Minimizing Collateral Damage in Activation Steering
For researchers and practitioners using activation steering to control LLM behavior, this work addresses the key issue of collateral damage, offering a principled improvement over standard isotropic methods.
Activation steering in LLMs often causes unintended changes in non-target features (collateral damage). The authors formalize this problem and propose a constrained optimization method that minimizes expected squared collateral change weighted by the empirical second-moment matrix, achieving more precise control and reducing performance degradation on unrelated tasks.
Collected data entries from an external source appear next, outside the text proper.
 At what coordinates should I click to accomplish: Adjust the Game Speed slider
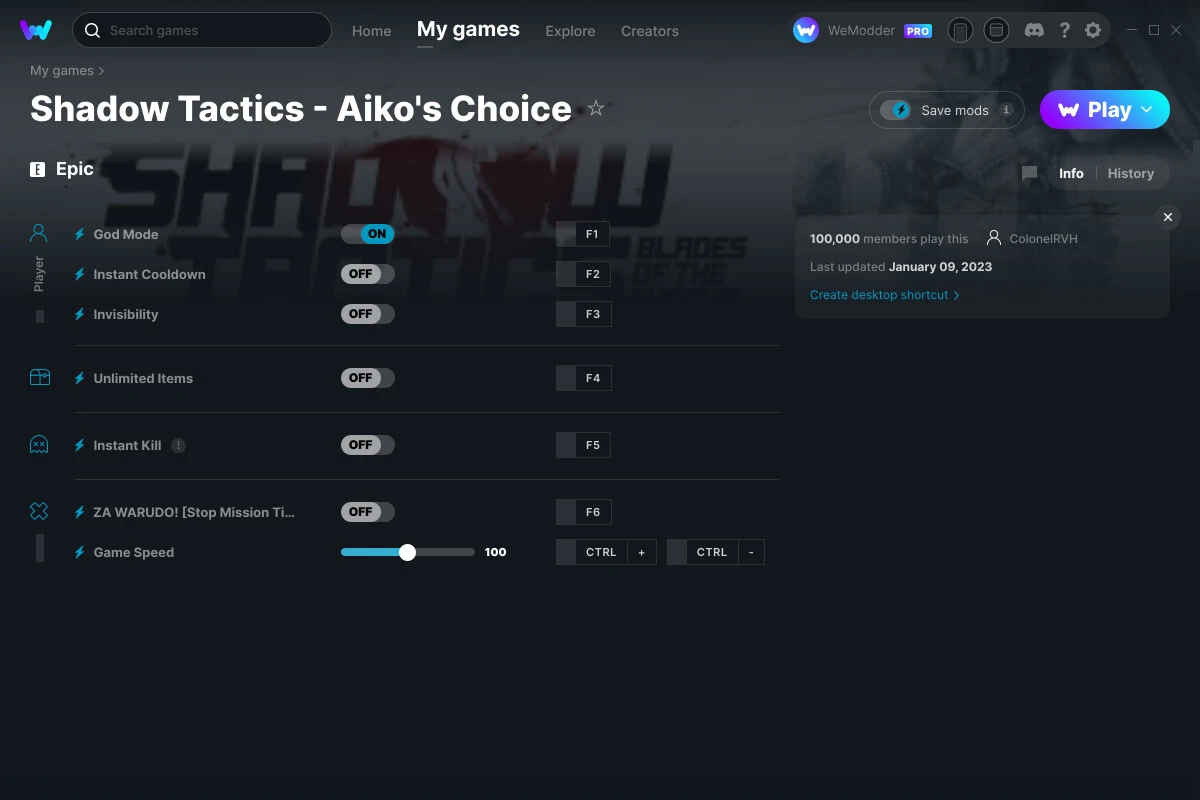point(407,551)
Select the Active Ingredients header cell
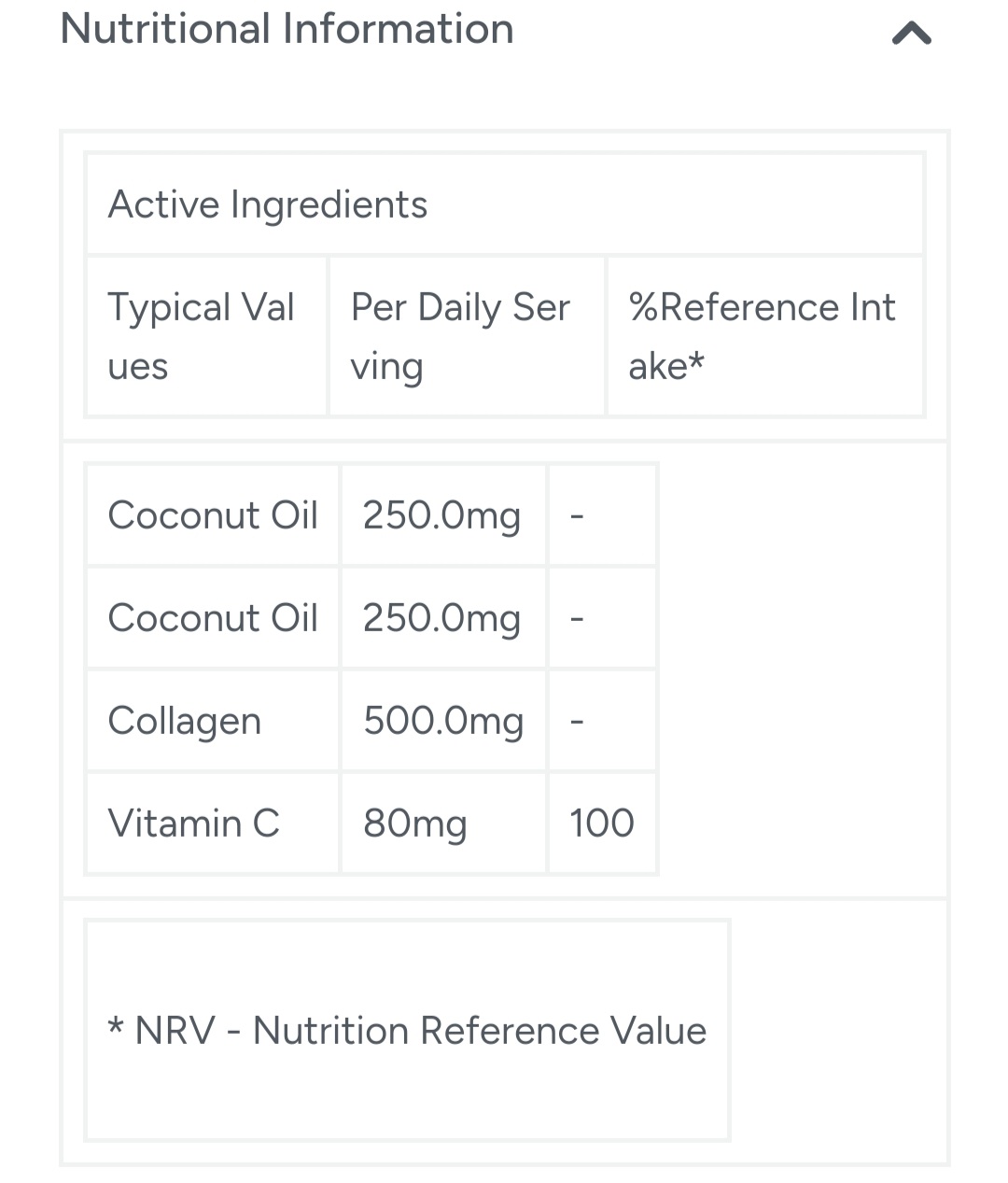 pyautogui.click(x=268, y=204)
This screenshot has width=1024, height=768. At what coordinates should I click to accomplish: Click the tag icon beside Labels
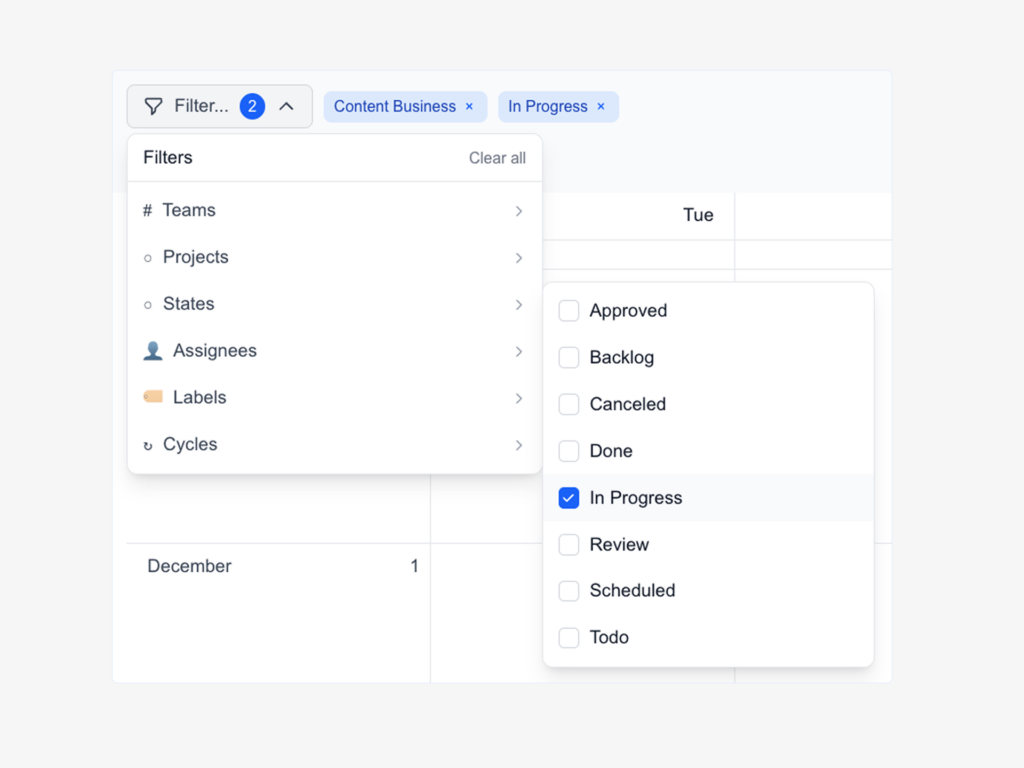(153, 397)

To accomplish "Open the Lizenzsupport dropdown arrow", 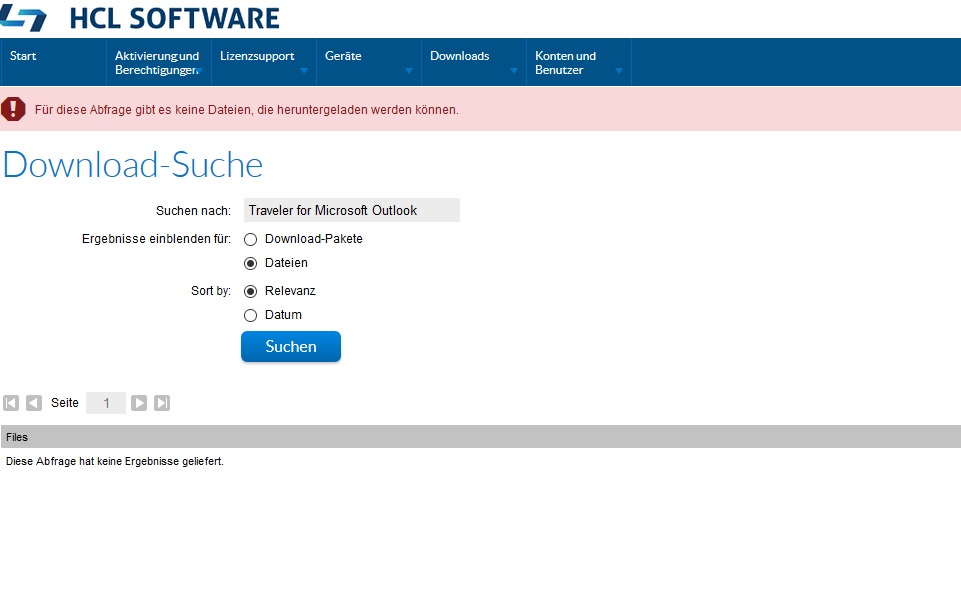I will click(x=303, y=71).
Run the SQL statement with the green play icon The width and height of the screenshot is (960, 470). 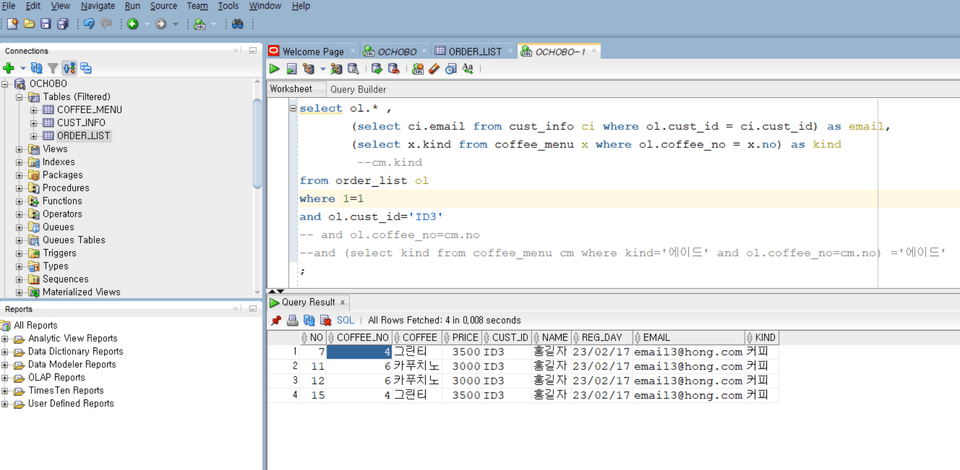(274, 69)
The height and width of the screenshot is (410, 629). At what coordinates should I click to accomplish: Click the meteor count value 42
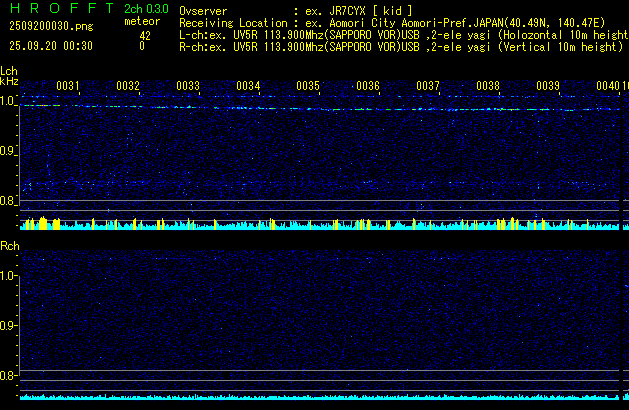click(145, 35)
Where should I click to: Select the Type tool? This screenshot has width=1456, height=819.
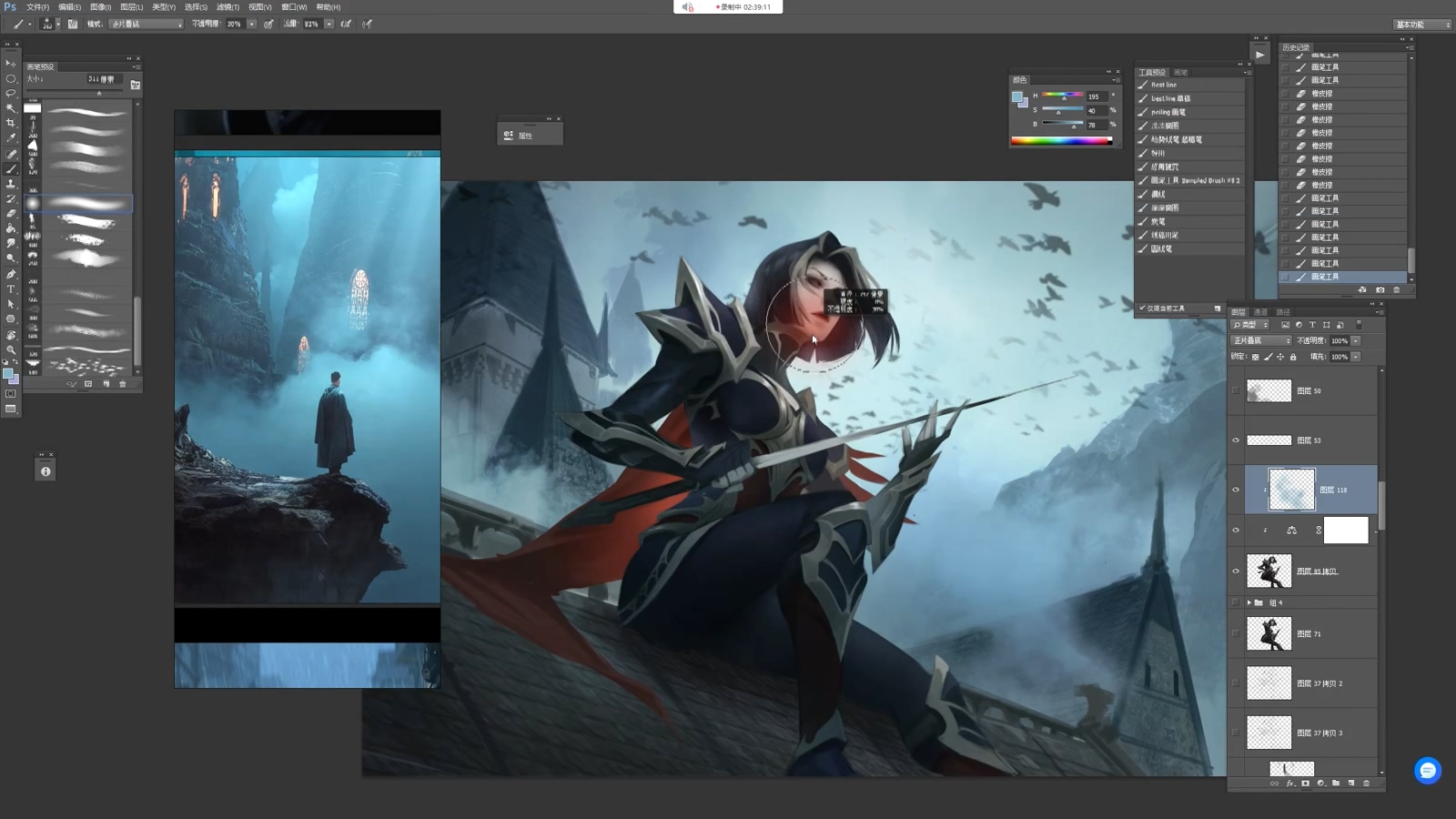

Activation steering is a method for controlling Large Language Model (LLM) behavior by intervening in its internal representations to increase the alignment with a specific target feature direction. However, standard interventions, such as vector addition, often cause ``collateral damage", defined as unintended changes in the alignment of activations along other non-target feature directions. This damage occurs because standard methods implicitly assume the isotropy of non-target features. In this work, we provide a mathematical formalization of collateral damage and introduce a principled framework that models steering as a constrained optimization problem. Our method finds a new activation that minimizes the expected squared collateral change weighted by the empirical second-moment matrix of activations. This weighting encodes the nonuniform cost of the perturbation in different feature directions, in contrast to isotropic approaches that penalize changes uniformly in all feature directions. By accounting for the empirical second-moment of activations, our approach achieves more precise control while reducing the degradation of model performance on unrelated tasks.